Shaukat Mahmood1, Rehannah Borup2, Hans Tornqvist3, Kenneth J. O'Byrne4, Pierre De Meyts1, Steven G. Gray1, 4, *
1 Hagedorn Research Institute, Receptor Systems Biology Laboratory, Novo Nordisk A/S, Niels Steensens Vej 6, DK- 2820 Gentofte, Denmark.
2 Rigshospitalet, Center of Diagnostic Investigation, Department of Clinical Biochemistry, Copenhagen, Denmark.
3 CVGI TA Clinical Early Development, Astra Zeneca R, Mölndal, 43183- Mölndal, Sweden.
4 Dept of Clinical Medicine, Translational Cancer Research Group, Institute of Molecular Medicine, Trinity Centre for Health Sciences, St James´s Hospital, Dublin 8, Ireland.

© Mahmood et al.

open-access license: This is an open access article distributed under the terms of the Creative Commons Attribution 4.0 International Public License (CC-BY 4.0), a copy of which is available at: This license permits unrestricted use, distribution, and reproduction in any medium, provided the original author and source are credited.

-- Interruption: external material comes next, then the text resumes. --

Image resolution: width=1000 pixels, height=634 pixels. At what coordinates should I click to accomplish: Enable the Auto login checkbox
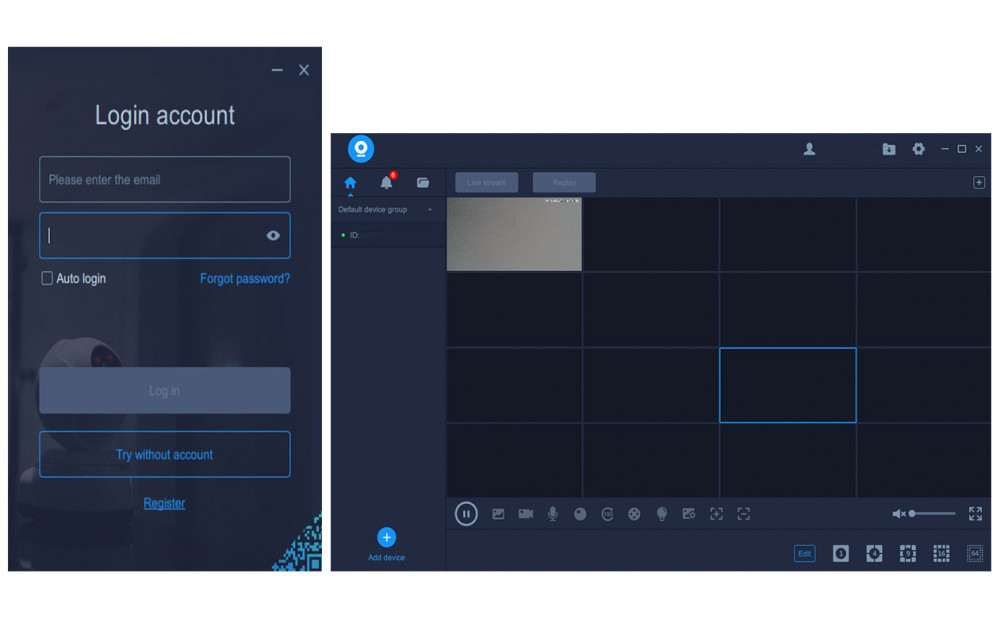click(x=47, y=279)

* Address correspondence to this author at the Department of Clinical Medicine, Trinity Centre for Health Sciences, St. James's Hospital, Rm 2.09, James's Street, Dublin 8, Ireland. E-mail:


A constant paradox for researchers working in the field of insulin and insulin-like growth factor-I (IGF-I), is to explain how these proteins despite binding to and activating highly homologous membrane receptors and triggering similar signalling pathways, yet exert distinct physiological roles in the control of metabolism and growth. Despite extensive studies, the molecular basis for the specificity between insulin and IGF-I signaling is still poorly understood. In an attempt to reveal the gene expression profiles regulated by their divergent functions, we used Affymetrix microarrays to monitor gene expression patterns that are regulated by either insulin or IGF-I. A fully differentiated human adipocyte line, derived from the adipose tissue of a child with Simpson-Golabi-Behmel Syndrome (SGBS), was stimulated with either insulin or IGF-I. Following stimulation of the differentiated adipocytes with insulin for 24 h, we found 329 genes differentially regulated of which 215 were up-regulated and 114 were down-regulated. When SGBS adipocytes were stimulated with IGF-I, 103 genes were differentially expressed, of which 70 were up-regulated and 33 were down-regulated. Our results indicate that under the conditions used in the present study, insulin is a more potent regulator of gene expression in human adipocytes than IGF-I.